Postgres is built for a different set of assumptions. Every row carries a tuple header, transaction ID fields (xmin, xmax), and visibility metadata. For transactional workloads where you update rows in place and need MVCC to handle concurrent reads and writes, that overhead is the price you pay for correctness. For append-only analytical data you never touch again, it's pure waste.
The index problem is worse. Postgres's B-tree indexes work well for selective point-lookups — finding the row with link_id = 'xyz'. They help less when you're running GROUP BY link_id, country across 10 million rows for a workspace. The index narrows the scan, but the query still has to pull decompressed row data from heap pages, deserialize it, aggregate it. At 30M rows the query is slow. At 100M rows it's painful.
Autovacuum makes this worse in practice. High-throughput inserts generate dead tuples (MVCC row versions that are no longer visible to active transactions but haven't been cleaned up yet). Autovacuum reclaims them, but it competes with live queries for I/O. You'll see periodic latency spikes on your Postgres dashboards that correspond to autovacuum running on the events table. The TimescaleDB compression and chunk architecture docs are worth reading for the specifics of how a Postgres extension tries to work around this — the problem is real enough that a dedicated time-series layer on top of Postgres exists to address it.
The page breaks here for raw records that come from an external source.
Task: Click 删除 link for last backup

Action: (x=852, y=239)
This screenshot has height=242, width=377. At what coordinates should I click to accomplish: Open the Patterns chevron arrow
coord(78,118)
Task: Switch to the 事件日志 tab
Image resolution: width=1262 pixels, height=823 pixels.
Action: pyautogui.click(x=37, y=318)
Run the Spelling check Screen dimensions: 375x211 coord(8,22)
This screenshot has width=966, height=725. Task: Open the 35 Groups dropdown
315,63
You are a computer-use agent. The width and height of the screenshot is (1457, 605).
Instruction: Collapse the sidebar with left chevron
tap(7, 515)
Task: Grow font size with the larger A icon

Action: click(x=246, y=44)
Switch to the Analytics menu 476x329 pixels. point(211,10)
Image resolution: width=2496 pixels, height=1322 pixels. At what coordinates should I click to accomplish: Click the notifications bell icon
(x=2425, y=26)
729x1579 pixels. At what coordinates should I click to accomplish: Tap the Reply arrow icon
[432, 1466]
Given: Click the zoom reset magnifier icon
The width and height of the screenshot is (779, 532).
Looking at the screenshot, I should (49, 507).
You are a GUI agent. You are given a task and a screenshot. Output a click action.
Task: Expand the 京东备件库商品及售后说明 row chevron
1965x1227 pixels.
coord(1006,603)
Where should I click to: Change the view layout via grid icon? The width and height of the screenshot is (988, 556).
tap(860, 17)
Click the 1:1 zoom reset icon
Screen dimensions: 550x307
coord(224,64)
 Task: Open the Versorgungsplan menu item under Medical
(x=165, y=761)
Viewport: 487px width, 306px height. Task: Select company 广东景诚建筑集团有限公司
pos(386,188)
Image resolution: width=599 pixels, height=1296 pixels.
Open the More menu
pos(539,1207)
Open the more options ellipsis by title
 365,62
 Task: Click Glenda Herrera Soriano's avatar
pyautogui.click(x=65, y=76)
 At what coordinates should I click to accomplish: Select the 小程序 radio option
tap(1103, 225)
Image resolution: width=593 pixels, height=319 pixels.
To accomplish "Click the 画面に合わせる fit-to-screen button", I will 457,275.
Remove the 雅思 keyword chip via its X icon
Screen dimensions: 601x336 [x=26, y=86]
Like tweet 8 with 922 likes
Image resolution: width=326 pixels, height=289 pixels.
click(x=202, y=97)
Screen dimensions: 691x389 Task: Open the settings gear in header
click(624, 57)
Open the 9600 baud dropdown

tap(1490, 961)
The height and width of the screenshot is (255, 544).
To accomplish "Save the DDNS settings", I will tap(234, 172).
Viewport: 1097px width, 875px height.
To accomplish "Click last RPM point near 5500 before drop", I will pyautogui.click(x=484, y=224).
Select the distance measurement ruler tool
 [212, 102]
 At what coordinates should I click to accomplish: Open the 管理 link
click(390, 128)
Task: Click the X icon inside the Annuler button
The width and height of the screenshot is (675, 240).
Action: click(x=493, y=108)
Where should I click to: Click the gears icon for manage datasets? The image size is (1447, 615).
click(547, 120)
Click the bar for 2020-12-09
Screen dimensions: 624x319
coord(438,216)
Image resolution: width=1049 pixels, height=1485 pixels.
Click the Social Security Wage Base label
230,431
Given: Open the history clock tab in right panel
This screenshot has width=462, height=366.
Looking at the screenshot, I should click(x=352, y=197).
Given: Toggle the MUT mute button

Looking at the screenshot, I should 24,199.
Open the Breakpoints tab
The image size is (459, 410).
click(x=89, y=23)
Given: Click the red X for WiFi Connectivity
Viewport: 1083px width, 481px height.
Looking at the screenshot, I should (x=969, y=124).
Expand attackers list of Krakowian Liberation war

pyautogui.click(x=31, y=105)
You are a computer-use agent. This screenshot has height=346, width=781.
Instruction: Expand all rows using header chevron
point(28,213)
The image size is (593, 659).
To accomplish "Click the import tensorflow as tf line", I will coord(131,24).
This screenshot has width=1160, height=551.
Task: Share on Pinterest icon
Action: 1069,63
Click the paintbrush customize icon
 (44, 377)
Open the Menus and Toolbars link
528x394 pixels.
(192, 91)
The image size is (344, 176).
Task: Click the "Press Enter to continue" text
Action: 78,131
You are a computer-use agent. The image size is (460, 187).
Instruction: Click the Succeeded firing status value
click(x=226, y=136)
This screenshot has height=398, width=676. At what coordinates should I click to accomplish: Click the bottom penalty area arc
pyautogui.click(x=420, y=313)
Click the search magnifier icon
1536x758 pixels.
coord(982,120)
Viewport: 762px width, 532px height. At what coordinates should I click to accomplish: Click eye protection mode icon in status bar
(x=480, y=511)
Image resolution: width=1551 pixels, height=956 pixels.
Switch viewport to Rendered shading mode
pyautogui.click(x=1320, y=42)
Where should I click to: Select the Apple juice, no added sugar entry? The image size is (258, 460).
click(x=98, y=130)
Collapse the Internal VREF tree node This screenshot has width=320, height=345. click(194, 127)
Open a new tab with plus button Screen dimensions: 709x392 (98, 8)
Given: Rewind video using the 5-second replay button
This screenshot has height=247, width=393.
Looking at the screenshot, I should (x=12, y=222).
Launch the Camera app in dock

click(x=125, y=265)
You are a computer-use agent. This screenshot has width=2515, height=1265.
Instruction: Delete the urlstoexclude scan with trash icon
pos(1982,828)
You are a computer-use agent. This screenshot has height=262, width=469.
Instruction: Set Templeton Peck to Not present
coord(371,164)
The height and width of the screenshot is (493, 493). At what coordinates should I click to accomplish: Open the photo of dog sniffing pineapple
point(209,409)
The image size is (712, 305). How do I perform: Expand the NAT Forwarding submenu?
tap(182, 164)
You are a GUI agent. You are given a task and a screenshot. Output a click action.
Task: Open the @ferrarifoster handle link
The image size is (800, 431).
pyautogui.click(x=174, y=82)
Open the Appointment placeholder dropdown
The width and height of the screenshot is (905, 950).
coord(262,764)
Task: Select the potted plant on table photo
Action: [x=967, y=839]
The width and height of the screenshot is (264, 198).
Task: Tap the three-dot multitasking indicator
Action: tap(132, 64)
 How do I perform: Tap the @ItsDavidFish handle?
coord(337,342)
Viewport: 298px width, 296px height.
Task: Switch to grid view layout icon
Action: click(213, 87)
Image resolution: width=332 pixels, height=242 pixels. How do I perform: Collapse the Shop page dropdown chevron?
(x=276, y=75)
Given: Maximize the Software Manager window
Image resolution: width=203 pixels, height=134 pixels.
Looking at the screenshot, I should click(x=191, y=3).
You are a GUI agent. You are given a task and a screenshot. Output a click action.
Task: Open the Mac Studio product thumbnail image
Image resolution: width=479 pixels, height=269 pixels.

We ran clicks in Postgres through the first 90 days of the project. A workspace with ~4M click events had a dashboard that took 3.2 seconds to render a 7-day rollup by country. Adding a partial index on (workspace_id, created_at) got it to 1.4 seconds. Good enough at the time; clearly not a path that scales to 100M+ events per month.
Why ClickHouse fits#
ClickHouse is a columnar database engine built explicitly for analytical workloads — accessed 2026-05-12. Columnar means the data for each column is stored contiguously on disk rather than interleaved row-by-row. For a query like "sum click count by country for workspace X over the last 30 days", the engine only reads the country, workspace_id, and created_at columns. It never touches user_agent_hash or referrer_host. The I/O reduction on wide tables with many columns is substantial.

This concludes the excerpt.